Mechanism of DNA Strand Exchange at Liposome Surfaces Investigated Using Mismatched DNA
Journal article, 2009
DNA strand exchange is of great importance in vivo for genetic recombination and DNA repair. The detailed mechanism of strand exchange is not understood in full detail despite extensive studies. Simplistic model systems in which molecular parameters can be varied independently are therefore of interest to study. We chose the surface of a positively charged liposome as a scaffold, which we recently demonstrated to be able to catalyze the exchange of fully complementary DNA oligonucleotides. We here study how single base pair mismatches affect the rate of strand exchange on the liposome surface. Interestingly, the rate of the exchange does not simply follow the stability of the duplex in solution, as determined by melting temperatures, but also depends sensitively on the position of the mismatch. For duplexes with similar melting temperatures, the exchange is much faster for a mismatch close to the end than for a mismatch in the middle of the sequence.
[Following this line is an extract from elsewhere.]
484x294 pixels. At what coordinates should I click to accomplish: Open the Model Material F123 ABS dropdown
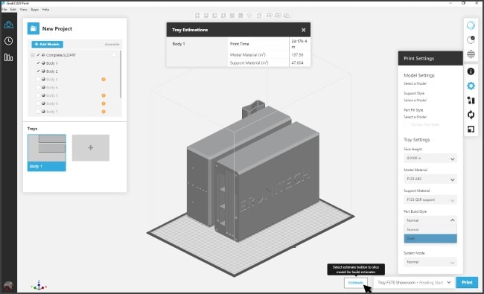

Our results suggest that the single strands are stabilized by the liposome surface; therefore, the duplex is fraying more and the DNA opens up in a zipperlike fashion on the surface, increasing the probability of strand exchange. We also show that the competition between greater stability (higher T m in solution) and higher concentration is important for the final composition of the duplex when a large excess of single strands is added to a complementary double-stranded DNA. Finally, the similar exchange rate constants for fully base-paired duplexes on the liposome surface when adding fully matched single strands or single strands with a mismatched base indicate that the rate is governed largely by separation of the initial duplex and not by the formation of the product duplex. © 2009 American Chemical Society.